To conduct a more powerful search of NAEP data variables, use the searchSDF
function, which returns variable names and labels from an edsurvey.data.frame
based on a character string. The user can specify which data source (either “student” or “school”) the user would like to search.

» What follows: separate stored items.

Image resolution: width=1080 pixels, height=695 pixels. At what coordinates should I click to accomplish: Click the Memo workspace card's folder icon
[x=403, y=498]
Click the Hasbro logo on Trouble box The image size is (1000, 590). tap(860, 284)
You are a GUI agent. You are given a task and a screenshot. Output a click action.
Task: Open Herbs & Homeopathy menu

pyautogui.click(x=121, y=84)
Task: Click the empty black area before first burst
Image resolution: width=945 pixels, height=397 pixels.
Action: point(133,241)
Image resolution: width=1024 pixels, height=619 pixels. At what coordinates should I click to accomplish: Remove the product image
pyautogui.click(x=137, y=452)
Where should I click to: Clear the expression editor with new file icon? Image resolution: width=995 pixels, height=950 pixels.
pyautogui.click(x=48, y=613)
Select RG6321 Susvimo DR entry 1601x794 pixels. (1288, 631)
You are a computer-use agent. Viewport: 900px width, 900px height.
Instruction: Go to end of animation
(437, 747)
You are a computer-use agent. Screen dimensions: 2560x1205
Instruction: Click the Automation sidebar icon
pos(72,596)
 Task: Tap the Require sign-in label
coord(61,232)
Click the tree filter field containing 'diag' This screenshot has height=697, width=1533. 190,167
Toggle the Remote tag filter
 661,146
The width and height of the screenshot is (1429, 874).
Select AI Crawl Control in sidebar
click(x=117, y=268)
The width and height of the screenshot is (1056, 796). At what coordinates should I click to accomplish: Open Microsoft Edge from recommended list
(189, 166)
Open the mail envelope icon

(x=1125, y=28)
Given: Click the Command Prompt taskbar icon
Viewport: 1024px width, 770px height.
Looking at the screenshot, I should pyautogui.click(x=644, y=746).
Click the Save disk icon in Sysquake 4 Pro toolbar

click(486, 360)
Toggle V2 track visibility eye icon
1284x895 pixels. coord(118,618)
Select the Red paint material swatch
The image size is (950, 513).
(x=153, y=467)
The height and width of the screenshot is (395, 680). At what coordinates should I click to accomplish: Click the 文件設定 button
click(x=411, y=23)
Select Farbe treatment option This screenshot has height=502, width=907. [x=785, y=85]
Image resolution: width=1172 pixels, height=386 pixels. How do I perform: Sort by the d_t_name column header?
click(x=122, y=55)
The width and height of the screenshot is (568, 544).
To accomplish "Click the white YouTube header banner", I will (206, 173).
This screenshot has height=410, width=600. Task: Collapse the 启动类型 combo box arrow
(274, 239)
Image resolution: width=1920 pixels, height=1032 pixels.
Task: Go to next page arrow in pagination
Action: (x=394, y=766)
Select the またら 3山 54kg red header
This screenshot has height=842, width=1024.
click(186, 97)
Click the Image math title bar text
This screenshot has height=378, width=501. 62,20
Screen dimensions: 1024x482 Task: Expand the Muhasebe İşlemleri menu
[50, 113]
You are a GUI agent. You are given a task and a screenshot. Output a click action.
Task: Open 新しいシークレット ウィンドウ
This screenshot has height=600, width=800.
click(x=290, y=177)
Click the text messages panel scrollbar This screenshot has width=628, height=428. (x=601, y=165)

For example, the following call to searchSDF
searches for the character string "book"
in the edsurvey.data.frame
and specifies the fileFormat
to search the student data file:
searchSDF(string = "book", data = sdf, fileFormat = "student")
#> variableName Labels
#> 1 b013801 Books in home
#> 2 t088804 Computer activities: Use a gradebook program
#> 3 t091503 G8Math:How often use Geometry sketchbook
#> fileFormat
#> 1 Student
#> 2 Student
#> 3 Student
The levels and labels for each variable search via searchSDF()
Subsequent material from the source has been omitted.